In Part One of "Murder in the Family" I reviewed Ronald Knox's detective story Still Dead (1934).  In Part Two I review the crime novel The Warrielaw Jewel (1933), by Ronald Knox's accomplished literary sister, Winifred Peck.--The Passing Tramp


Winifred Peck
Ronald Knox

In 1933, Catholic priest and writer Ronald Arbuthnott Knox, one of the talented Knox siblings, children of Edmund Arbuthnott Knox, former Anglican Bishop of Manchester, published The Body in the Silo, a detective novel.

This was not really a surprise. Father Knox, best known in the mystery genre today for having formulated an influential set of “rules” for the writing of detective fiction, had before 1933 already published three well-received detective novels and been enrolled as a founding member of England's Detection Club in 1930.  There was a five year lag between The Footsteps at the Lock (1928) and The Body in the Silo (1933), to be sure, yet the appearance of the latter could not exactly be called unexpected.

However, another Knox sibling also published a detective novel in 1933: one of Ronald Knox’s sisters, Lady Winifred Knox Peck (1882-1962). Entitled The Warrielaw Jewel, this mystery tale by Peck, a once successful though today mostly forgotten mainstream novelist, received extremely favorable reviews and holds up well today. Like her brothers, Peck clearly had a first-class mind, reading Modern History at Oxford before her marriage to James Peck, a prominent figure in Scottish education.

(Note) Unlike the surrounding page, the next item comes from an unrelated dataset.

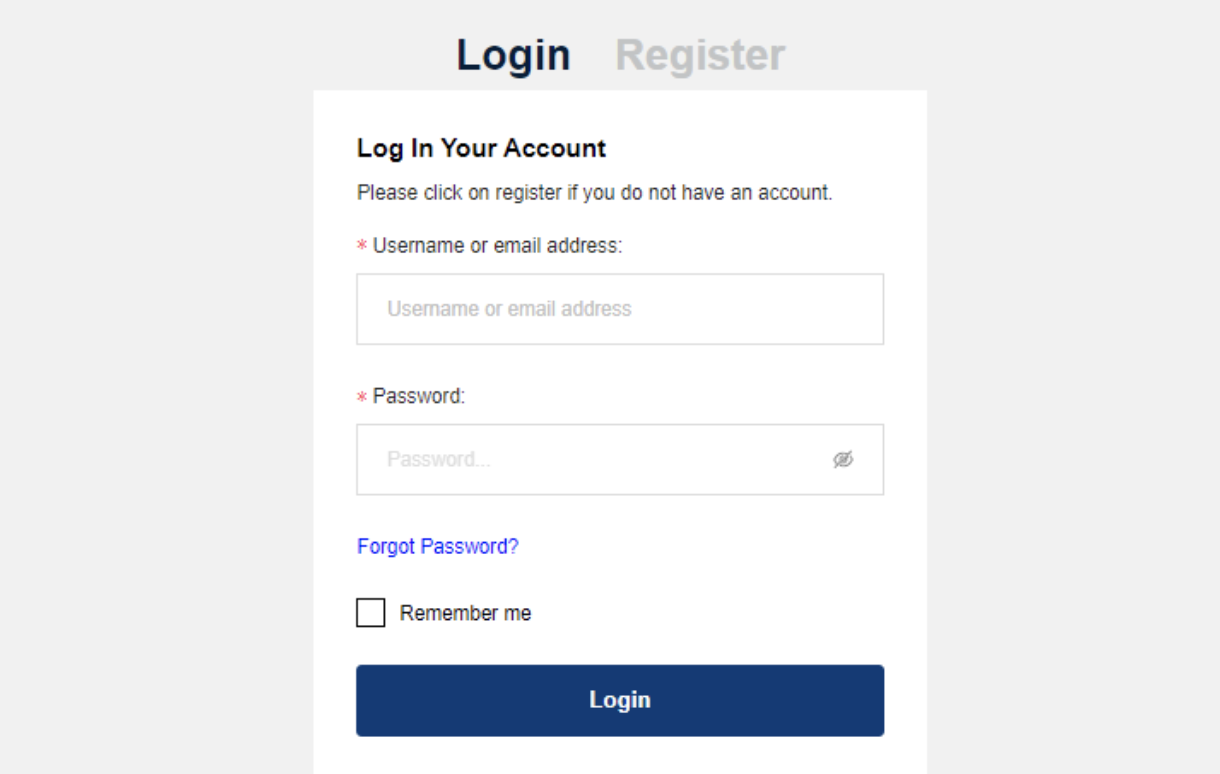Click the red asterisk beside Password
Viewport: 1220px width, 774px height.
click(361, 396)
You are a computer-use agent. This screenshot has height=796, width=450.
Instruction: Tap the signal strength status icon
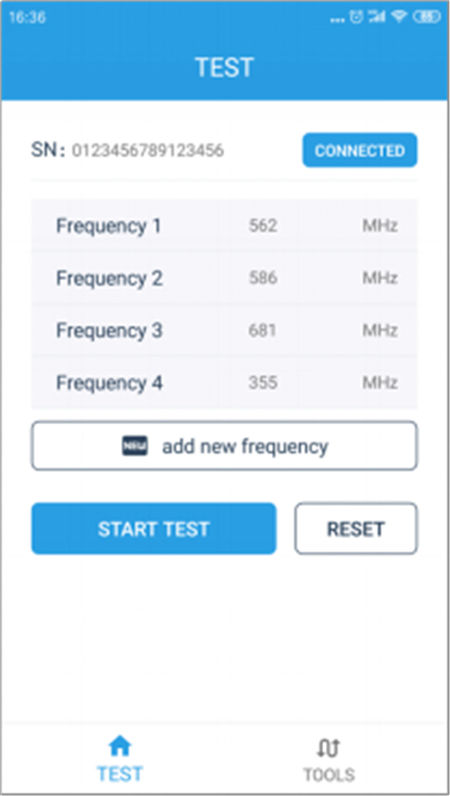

A few years ago, Persephone Books, a fine publishing house commendably committed to reviving overlooked but worthy women writers, reprinted Peck’s House-Bound, a mainstream novel with a World War Two period setting, with an introduction by Peck's (and Ronald Knox’s) niece, the late novelist Penelope Fitzgerald.

(see http://www.persephonebooks.co.uk/pages/titles/index.asp?id=102 )


The Warrielaw Jewel deserves reprinting as well.  Jewel is notable as an early example of a Golden Age mystery that, in its shifting of emphasis from pure puzzle to the study of character and setting, helped mark that gradual transition from detective story to crime novel which Julian Symons celebrated in his influential history of the mystery genre, Bloody Murder.


A tale of deep Victorian/Edwardian familial dysfunction, Jewel rather resembles such Golden Age mysteries as Margery Allingham’s Police at the Funeral (1931) and More Work for the Undertaker (1948), Mary Roberts Rinehart's The Album (1933) and S.S. Van Dine’s The Greene Murder Case (1928).

The Warrielaw Jewel bears a certain resemblance
in milieu to Mary Roberts Rinehart's The Album,
published the same year as Jewel.

The writing in Jewel is excellent, in my view on a level with that of Rinehart as well as Allingham and her Crime Queen contemporaries Dorothy L. Sayers and Ngaio Marsh.  As one pleased reviewer noted of Peck’s mystery novel, “the writing, atmosphere, and characterization” make the story “something quite distinct."


The Warrielaw Jewel actually is set in the Edwardian era, 1909 specifically (“that period, so far away from modern youth," writes Peck, "when King Edward VII lived, and skirts were long and motors few, and the term Victorian was not yet a reproach”).

The narrator, Betty Morrison, wife of the lawyer for the eccentric, decaying gentry family of Warrielaws, tells the tale from the vantage point of the early 1930s, looking back over those shocking events in the vicinity of Edinburgh, Scotland, which included the death of elderly family head Jessica Warrielaw and the trial of her favored nephew for murder.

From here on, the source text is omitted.